Die internationale Gemeinschaft stellt rund elf Milliarden US-Dollar zur Lösung der Flüchtlingskrise in Syrien und den Nachbarländern bereit. Deutschland beteiligt sich bis 2018 mit 2,3 Milliarden Euro. Das gab Bundeskanzlerin Merkel auf einer Geberkonferenz in London bekannt.
UN-Generalsekretär Ban Ki-moon erklärte zum Abschluss der Konferenz "Supporting Syria and the Region", noch nie habe die internationale Gemeinschaft einen so hohen Betrag an einem einzigen Tag für ein einziges Projekt zur Verfügung gestellt. Allein in diesem Jahr werden insgesamt rund sechs Milliarden US-Dollar für die Syrien-Krise zur Verfügung stehen.

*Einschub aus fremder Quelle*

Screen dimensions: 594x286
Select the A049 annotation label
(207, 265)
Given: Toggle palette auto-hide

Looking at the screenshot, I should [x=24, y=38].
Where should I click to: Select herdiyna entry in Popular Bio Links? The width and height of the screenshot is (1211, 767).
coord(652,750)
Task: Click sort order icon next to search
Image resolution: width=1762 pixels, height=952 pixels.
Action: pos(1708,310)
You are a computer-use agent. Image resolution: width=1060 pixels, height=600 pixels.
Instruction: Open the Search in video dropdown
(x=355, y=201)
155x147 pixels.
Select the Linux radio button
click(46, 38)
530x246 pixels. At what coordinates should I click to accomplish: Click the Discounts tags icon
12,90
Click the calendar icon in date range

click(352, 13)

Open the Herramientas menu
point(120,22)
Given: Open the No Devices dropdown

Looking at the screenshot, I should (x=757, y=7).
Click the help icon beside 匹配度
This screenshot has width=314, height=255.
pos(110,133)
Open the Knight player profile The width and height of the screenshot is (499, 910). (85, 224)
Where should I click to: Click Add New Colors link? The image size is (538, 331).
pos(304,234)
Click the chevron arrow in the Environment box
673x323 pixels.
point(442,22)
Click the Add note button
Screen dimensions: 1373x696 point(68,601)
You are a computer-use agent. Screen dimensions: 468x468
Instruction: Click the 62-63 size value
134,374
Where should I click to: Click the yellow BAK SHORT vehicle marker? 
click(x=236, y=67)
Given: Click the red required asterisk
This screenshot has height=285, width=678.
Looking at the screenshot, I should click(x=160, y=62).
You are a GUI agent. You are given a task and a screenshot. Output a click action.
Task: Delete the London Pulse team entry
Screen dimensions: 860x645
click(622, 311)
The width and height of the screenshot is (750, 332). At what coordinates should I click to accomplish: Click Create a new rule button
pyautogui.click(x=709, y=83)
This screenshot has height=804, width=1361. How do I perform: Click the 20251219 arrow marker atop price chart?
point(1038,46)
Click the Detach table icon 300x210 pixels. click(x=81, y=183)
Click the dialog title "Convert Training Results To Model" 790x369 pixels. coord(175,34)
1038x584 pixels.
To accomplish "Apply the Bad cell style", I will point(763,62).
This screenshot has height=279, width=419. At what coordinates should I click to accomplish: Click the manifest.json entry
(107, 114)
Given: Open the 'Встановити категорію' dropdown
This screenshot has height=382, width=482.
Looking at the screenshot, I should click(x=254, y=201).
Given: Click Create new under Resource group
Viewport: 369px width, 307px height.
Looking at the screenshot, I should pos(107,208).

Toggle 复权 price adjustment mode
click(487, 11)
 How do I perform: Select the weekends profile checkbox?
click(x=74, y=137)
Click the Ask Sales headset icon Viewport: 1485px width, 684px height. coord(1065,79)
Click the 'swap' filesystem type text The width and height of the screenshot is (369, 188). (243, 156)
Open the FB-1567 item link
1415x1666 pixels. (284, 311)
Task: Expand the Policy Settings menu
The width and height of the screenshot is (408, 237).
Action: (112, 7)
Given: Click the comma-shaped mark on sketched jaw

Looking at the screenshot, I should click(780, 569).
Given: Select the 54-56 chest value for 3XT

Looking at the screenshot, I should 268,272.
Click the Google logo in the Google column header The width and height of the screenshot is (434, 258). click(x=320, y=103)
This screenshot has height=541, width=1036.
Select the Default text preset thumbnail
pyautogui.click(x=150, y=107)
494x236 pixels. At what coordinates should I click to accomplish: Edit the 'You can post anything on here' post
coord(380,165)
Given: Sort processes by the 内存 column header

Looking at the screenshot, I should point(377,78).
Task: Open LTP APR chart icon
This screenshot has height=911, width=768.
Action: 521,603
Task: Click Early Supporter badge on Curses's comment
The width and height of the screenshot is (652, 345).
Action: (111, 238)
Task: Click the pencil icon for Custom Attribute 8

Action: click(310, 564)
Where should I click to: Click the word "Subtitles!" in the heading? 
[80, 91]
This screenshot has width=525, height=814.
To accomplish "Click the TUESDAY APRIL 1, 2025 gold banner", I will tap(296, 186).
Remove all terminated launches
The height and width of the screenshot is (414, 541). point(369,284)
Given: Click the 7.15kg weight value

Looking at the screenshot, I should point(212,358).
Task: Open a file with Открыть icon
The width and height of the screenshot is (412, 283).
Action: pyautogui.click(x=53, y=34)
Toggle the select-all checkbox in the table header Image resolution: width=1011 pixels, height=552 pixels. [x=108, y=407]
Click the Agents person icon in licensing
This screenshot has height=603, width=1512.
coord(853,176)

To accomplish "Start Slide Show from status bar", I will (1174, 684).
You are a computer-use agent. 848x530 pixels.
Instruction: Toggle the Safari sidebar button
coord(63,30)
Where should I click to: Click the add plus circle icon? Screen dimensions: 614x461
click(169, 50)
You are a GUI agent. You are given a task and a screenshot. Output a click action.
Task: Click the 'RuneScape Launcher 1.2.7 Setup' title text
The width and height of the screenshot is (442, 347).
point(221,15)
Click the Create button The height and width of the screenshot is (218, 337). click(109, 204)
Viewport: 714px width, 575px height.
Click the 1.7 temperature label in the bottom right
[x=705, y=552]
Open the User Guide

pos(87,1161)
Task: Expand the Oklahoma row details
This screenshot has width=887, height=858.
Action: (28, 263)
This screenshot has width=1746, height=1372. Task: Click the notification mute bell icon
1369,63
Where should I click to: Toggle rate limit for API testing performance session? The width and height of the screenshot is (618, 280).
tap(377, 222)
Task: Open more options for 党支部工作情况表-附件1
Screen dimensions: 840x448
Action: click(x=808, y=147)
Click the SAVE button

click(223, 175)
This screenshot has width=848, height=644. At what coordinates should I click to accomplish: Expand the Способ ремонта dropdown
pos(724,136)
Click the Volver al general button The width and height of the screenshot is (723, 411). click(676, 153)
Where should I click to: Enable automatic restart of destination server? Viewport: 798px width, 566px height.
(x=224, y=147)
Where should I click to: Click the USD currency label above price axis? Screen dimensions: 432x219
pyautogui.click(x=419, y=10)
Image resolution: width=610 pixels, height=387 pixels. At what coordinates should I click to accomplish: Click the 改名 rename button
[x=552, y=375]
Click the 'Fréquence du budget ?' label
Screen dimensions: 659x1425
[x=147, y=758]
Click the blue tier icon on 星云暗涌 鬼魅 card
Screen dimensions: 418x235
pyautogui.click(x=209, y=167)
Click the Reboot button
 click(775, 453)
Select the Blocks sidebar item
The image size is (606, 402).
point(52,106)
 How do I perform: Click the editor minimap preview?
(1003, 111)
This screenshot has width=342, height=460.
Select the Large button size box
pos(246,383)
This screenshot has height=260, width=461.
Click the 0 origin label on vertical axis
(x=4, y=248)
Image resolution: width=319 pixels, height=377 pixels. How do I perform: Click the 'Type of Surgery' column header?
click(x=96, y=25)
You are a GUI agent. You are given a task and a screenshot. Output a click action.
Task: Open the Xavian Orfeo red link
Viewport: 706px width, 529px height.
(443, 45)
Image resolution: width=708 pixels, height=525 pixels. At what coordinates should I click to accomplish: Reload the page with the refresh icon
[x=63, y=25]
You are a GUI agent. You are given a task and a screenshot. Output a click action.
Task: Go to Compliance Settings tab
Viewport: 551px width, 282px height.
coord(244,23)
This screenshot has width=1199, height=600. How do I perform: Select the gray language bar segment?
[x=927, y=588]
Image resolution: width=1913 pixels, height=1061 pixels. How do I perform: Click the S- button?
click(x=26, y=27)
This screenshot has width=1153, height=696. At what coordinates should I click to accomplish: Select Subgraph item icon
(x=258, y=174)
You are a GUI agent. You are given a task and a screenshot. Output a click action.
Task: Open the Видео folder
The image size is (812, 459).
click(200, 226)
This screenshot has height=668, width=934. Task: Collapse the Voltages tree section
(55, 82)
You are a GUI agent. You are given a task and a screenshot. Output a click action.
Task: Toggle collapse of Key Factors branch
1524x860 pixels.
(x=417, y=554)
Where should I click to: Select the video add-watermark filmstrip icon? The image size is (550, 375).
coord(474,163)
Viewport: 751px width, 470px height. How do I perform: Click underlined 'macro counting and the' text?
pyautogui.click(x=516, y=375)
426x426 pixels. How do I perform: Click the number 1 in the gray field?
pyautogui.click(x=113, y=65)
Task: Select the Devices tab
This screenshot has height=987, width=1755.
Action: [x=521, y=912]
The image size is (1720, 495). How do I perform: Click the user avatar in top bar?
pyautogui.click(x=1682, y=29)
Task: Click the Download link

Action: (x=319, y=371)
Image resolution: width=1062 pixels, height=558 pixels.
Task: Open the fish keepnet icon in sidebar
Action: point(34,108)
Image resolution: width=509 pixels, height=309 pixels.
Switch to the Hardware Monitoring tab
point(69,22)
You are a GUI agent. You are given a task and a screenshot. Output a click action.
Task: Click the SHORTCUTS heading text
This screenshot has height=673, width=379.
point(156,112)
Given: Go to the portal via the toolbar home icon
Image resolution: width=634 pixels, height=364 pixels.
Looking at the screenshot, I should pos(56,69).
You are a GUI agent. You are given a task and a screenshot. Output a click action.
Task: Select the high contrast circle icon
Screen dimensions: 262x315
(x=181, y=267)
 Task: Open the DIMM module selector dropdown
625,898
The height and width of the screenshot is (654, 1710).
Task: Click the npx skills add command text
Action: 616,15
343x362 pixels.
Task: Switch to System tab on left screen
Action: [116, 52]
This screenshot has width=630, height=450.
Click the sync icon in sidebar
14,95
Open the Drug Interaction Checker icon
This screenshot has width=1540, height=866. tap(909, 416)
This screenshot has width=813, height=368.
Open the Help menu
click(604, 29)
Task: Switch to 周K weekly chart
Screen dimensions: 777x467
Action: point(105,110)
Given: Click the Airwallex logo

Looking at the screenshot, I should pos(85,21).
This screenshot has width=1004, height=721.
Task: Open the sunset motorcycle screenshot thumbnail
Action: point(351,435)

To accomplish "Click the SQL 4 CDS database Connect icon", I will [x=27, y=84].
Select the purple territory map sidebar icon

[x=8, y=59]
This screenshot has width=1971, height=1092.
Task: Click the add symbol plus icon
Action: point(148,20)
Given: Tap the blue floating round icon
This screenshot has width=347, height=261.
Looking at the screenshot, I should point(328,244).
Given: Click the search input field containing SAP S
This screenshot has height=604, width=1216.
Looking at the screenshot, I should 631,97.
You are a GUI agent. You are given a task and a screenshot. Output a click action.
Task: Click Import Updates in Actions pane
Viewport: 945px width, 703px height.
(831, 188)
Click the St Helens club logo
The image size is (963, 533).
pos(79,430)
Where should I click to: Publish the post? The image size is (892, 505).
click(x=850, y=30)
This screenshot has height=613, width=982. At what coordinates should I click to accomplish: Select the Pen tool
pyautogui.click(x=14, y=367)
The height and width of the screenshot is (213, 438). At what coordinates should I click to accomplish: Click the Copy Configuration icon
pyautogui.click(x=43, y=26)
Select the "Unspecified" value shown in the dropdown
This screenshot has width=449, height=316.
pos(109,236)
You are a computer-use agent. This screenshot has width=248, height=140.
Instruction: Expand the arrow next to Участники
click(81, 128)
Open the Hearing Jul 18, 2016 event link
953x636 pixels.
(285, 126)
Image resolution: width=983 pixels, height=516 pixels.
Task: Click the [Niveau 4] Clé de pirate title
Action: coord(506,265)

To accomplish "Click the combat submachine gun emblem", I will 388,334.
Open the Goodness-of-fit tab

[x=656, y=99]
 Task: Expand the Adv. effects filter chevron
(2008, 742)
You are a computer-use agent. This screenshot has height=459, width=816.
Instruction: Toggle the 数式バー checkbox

"Das Geld steht sofort zur Verfügung und wir haben eine Perspektive für die nächsten Jahre", erklärte Bundeskanzlerin Angela Merkel. Dies sei ein wichtiges Signal für die Flüchtlinge in Syrien und der Region. Mit dieser Summe sei es möglich, wichtige Projekte in Gang zu setzen und Maßnahmen auch in Zukunft fortzusetzen, sagte sie.
Deutschland werde seinen Beitrag zur Lösung der Situation in und um Syrien deutlich erhöhen. Die Kanzlerin kündigte an, dass bis 2018 insgesamt 2,3 Milliarden Euro bereitgestellt werden.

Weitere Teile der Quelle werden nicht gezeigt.